┏━━

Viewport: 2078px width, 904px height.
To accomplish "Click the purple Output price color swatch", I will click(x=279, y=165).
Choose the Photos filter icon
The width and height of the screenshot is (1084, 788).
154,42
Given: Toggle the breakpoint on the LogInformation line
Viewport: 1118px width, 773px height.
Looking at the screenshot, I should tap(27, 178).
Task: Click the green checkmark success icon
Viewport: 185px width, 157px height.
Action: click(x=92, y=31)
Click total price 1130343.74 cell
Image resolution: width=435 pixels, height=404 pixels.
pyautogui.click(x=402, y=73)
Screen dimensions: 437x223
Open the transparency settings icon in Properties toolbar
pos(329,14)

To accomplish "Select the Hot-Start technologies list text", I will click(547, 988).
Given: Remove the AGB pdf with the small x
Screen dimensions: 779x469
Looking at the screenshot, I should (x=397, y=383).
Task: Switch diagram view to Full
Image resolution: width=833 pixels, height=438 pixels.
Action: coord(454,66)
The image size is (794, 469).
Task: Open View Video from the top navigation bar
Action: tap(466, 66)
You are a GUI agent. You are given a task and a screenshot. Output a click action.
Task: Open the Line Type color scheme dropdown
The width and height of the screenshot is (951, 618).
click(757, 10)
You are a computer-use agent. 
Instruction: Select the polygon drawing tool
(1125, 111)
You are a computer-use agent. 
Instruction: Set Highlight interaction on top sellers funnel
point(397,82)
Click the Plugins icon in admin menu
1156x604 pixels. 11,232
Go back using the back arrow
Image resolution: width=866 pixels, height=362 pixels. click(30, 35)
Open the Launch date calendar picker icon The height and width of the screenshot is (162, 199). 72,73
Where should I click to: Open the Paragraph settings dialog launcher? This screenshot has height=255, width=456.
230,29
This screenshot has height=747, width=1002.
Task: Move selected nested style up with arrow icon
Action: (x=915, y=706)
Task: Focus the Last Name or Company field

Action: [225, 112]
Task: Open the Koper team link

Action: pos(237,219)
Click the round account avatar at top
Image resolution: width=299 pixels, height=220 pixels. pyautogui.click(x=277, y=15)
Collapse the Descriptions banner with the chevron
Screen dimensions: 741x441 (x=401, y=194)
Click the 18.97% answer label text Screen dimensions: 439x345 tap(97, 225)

┗━━

Task brief =>
Retype the records above from the very first line down to the line with "Given: Toggle the", keeping both of those lines. Include nothing beyond them.

Your response =>
Viewport: 2078px width, 904px height.
To accomplish "Click the purple Output price color swatch", I will click(x=279, y=165).
Choose the Photos filter icon
The width and height of the screenshot is (1084, 788).
154,42
Given: Toggle the breakpoint on the LogInformation line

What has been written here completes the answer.